This year will see a “seminal crossing” for the UK ad industry as 50% of the nation’s overall marketing spend is set to go towards digital channels - far above the weighting in the US and other parts of Western Europe.
The latest forecasts from Strategy Analytics have 28% of US marketing spend going towards digital, which is below the global average of 30%. On stateside, 42% is to be spent on TV and 15% will be dedicated to print advertising.

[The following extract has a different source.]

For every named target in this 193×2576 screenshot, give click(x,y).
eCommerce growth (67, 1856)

UK advertisers have made it abundantly clear where they see the best value, opting for cuts of 24% and 16% for TV and print respectively. These figures are below rates of 39% and 18% across the world.
Digital drives growth
Digital’s chokehold on UK advertisers has tightened with every year, and 2015 will see a 9.5% rise in spend on internet-powered channels such as search, social and display compared to 2014. A 5.4% rise in UK ad spend as a whole means that cinema, TV, outdoor and radio will also see marginal increases year on year, but digital will lead the way.
Print is the only ad format to see a decrease in spend compared to 2014, dropping by 0.2%.
Leika Kawasaki, the report’s co-author, confirmed that growth in ad spend across Britain was leaving other markets to play catch-up.
“UK ad revenue growth looks particularly strong, growing at a 60% faster rate than the US and Western Europe,” she said.
“It’s certainly more encouraging for print in the UK, with only a marginal decrease compared to a hefty 8% decline in the US and a 3% decline globally. However, outdoor (about 5 times less) and radio will experience much slower growth in the UK than globally.”